Na Jasnej Górze zakończyły się w niedzielę „Pawełki” - dziewięciodniowe uroczystości ku czci patriarchy zakonu paulinów - św. Pawła Pierwszego Pustelnika, patrona gospodarzy sanktuarium. Wierni uczestniczyli tego dnia w dwóch "pawełkowych" mszach.
Najważniejszym wydarzeniem dnia kończącego „Pawełki” była suma odpustowa, której przewodniczył metropolita częstochowski abp Wacław Depo. Mszę św. koncelebrowali ojcowie paulini na czele z generałem zakonu o. Arnoldem Chrapkowskim oraz przeorem Jasnej Góry o. Marianem Waligórą.
Przeor podkreślił, że choć św. Paweł Pustelnik żył w początkach chrześcijaństwa, w odległej egipskiej pustyni koło Teb, to jest wciąż bliski wszystkim wiernym przez przykład swego życia.

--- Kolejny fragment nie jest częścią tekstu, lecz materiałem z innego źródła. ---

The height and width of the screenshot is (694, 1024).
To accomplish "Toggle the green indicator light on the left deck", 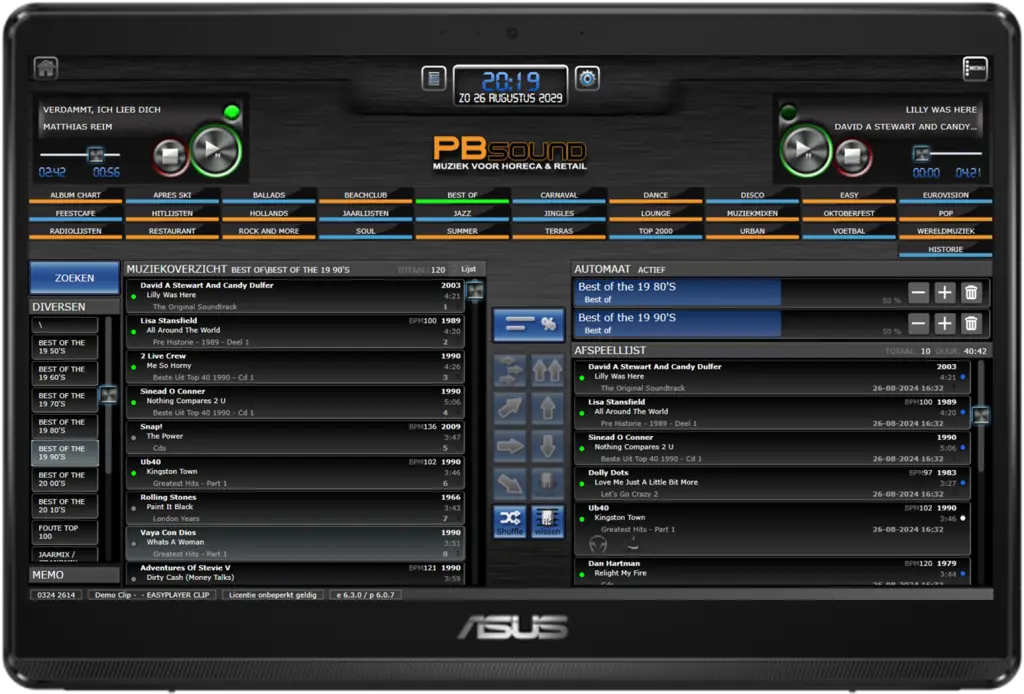I will click(x=232, y=111).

Z kolei abp Depo wskazał, że przykład m.in. św. Pawła Pustelnika dowodzi, iż „Bóg nie przebywa w dalekim odgrodzonym od człowieka świecie”. „On jest w nas, kształtował nas, powołał do życia pod sercem matki i nadał nam kierunek” – powiedział w homilii hierarcha.

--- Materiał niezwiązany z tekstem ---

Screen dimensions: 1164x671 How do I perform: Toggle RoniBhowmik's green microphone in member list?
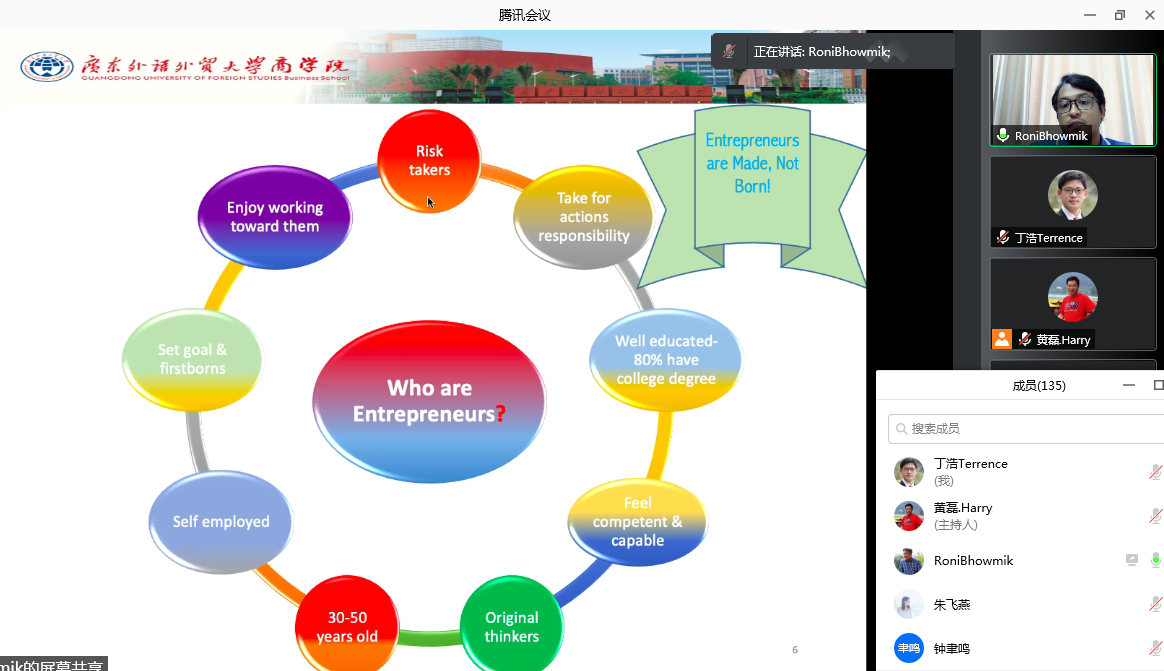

„W głębi bowiem naszej istoty, naszego człowieczeństwa, przyznajmy to, istnieje wola poświęcenia się komuś, i to komuś, kto jest większy od nas. Drugi człowiek nie zaspokoi do końca pragnień naszego serca, i bez przymusu człowiek może dążyć do najwyższego Boga, który jest miłością” - dodał abp Depo. Hierarcha na zakończenie mszy udzielił wiernym błogosławieństwa relikwiami św. Pawła I Pustelnika.
Tegoroczne "Pawełki" zakończyła popołudniowa msza pod przewodnictwem częstochowskiego biskupa seniora Antoniego Długosza. Ponieważ święty uważany jest też za patrona i opiekuna matek spodziewających się lub pragnących mieć potomstwo, nabożeństwo co roku gromadzi na Jasnej Górze wiele młodych małżeństw. Po błogosławieństwie najmłodszych zakonnicy rozdają im zwyczajowe upominki - obrazki, słodycze oraz owoce pustyni: daktyle i figi.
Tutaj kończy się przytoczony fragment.